After studying autograd, I tried to make loss function myself. And here are my loss
def myCEE(outputs,targets):
exp=torch.exp(outputs)
A=torch.log(torch.sum(exp,dim=1))
hadamard=F.one_hot(targets, num_classes=10).float()*outputs
B=torch.sum(hadamard, dim=1)
return torch.sum(A-B)
and I compared with torch.nn.CrossEntropyLoss
here are results
for i,j in train_dl:
inputs=i
targets=j
break
outputs=model(inputs)
myCEE(outputs,targets) : tensor(147.5397, grad_fn=<SumBackward0>)
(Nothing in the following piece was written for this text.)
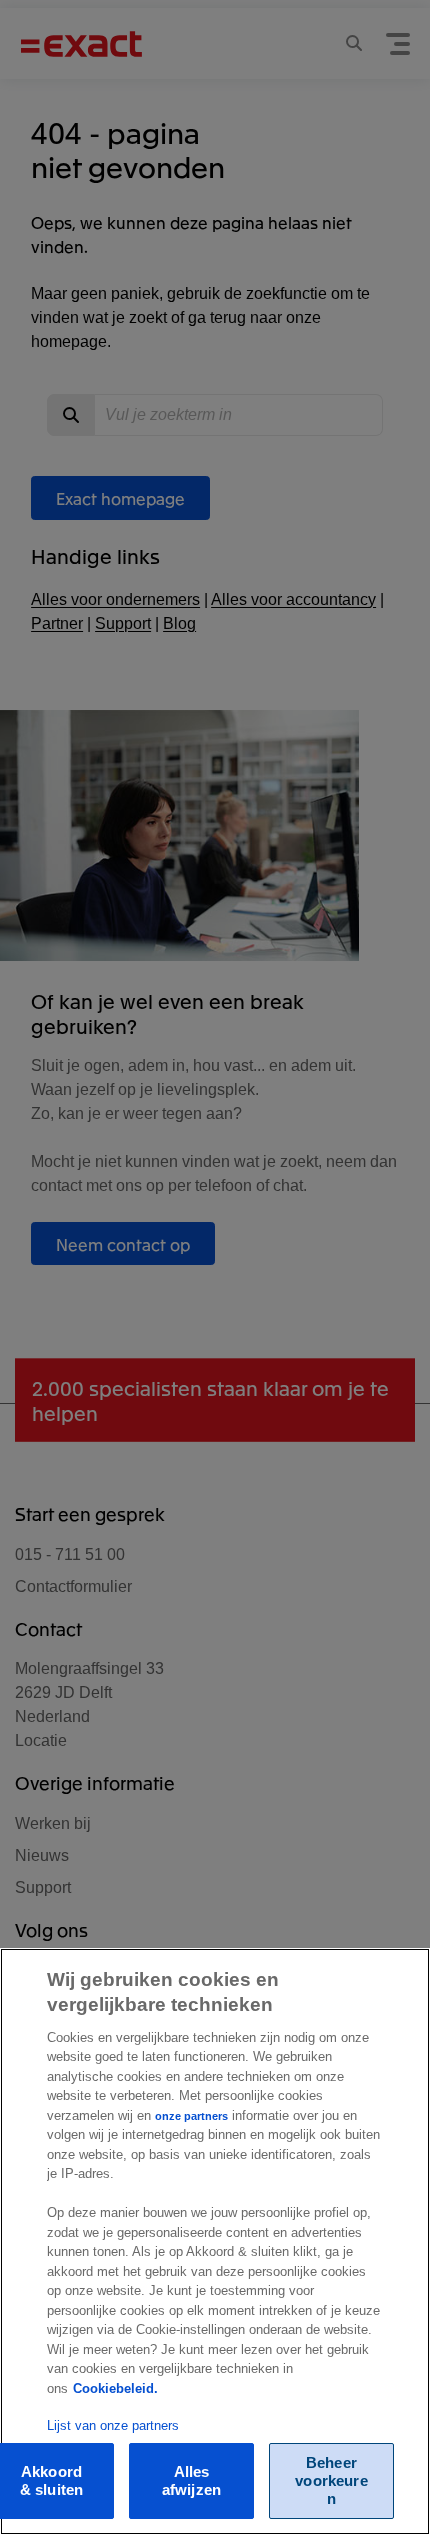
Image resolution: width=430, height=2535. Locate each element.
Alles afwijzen (191, 2480)
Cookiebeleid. (115, 2388)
loss_func = nn.CrossEntropyLoss(reduction='sum') : tensor(147.5397, grad_fn=<NllLossBackward>)
values were same.
I thought, because those are different functions so grad_fn are different and it won't cause any problems.
But something happened!
After 4 epochs, loss values are turned to nan
.
Contrary to myCEE
, with nn.CrossEntropyLoss learning went well.
So, I wonder if there is a problem with my function.
After read some posts about nan
problems, I stacked more convolutions to the model.
As a result 39-epoch training did not make an error.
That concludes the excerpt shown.